Task to carry out> Return every one of the records below word for word, leaving the pictures out.

-- BEGIN Material for the task --

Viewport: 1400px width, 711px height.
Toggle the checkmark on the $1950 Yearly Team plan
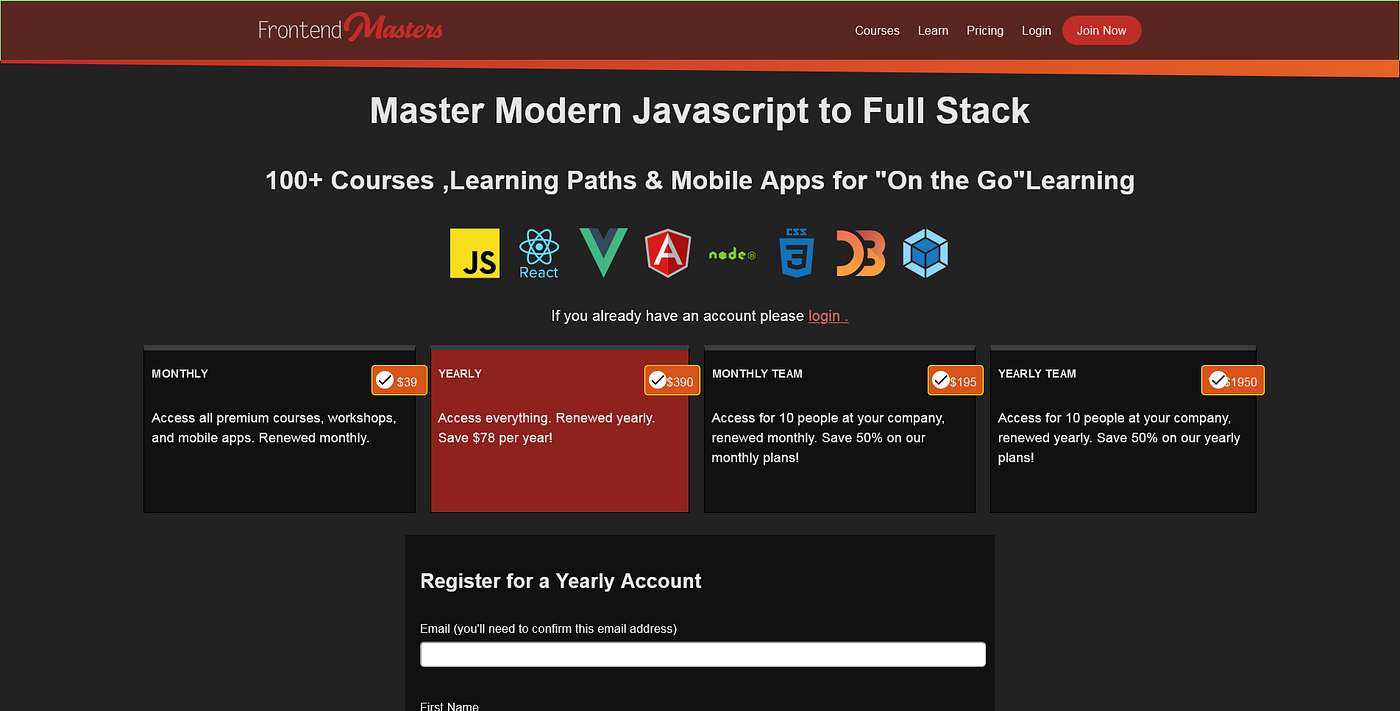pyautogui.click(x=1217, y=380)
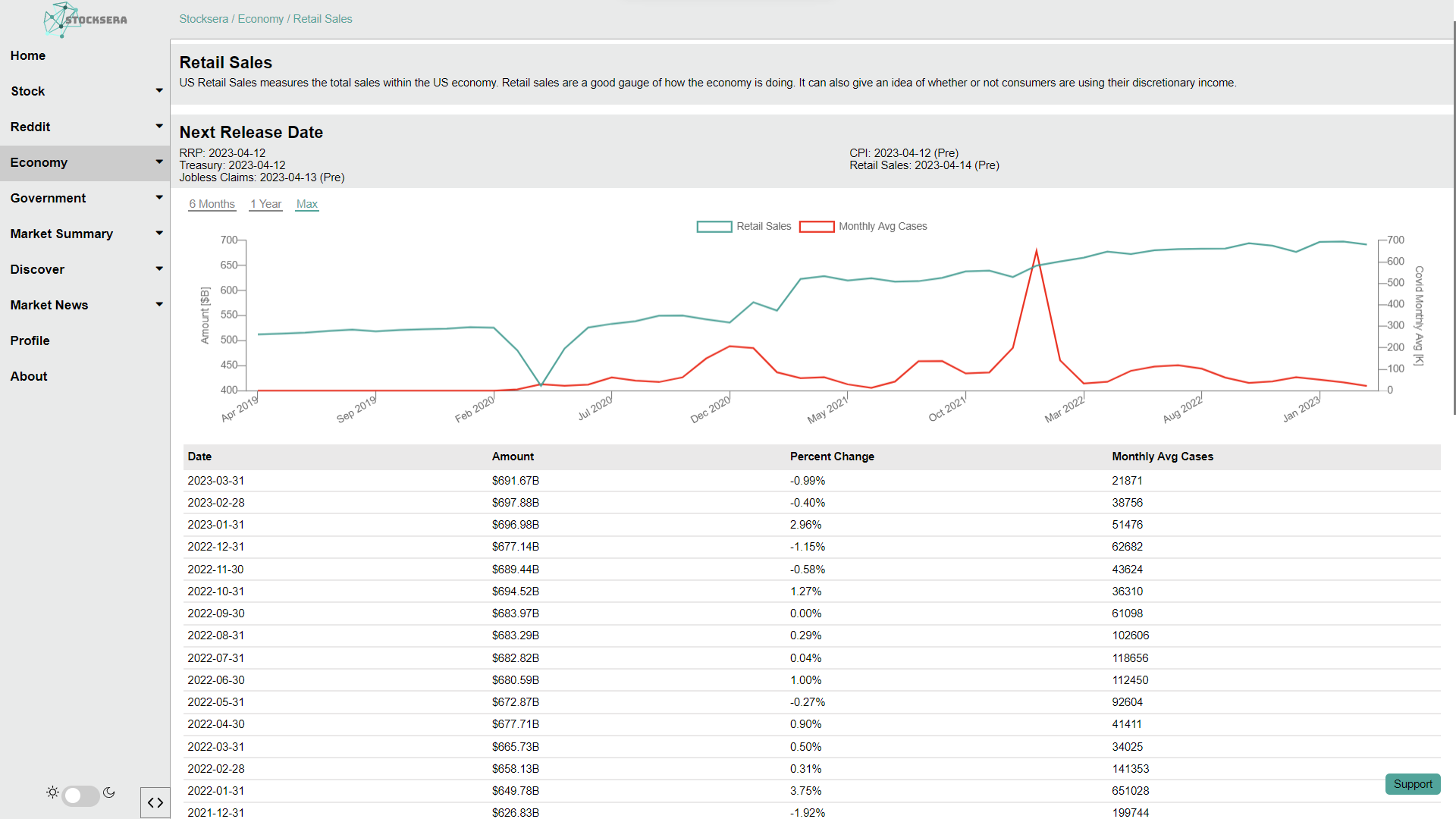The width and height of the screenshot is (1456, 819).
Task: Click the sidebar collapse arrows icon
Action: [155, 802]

-- END Material for the task --

Task output>
Viewport: 1400px width, 711px height.
Toggle the checkmark on the $1950 Yearly Team plan
pyautogui.click(x=1217, y=380)
The width and height of the screenshot is (1456, 819).
Task: Click the sidebar collapse arrows icon
Action: [155, 802]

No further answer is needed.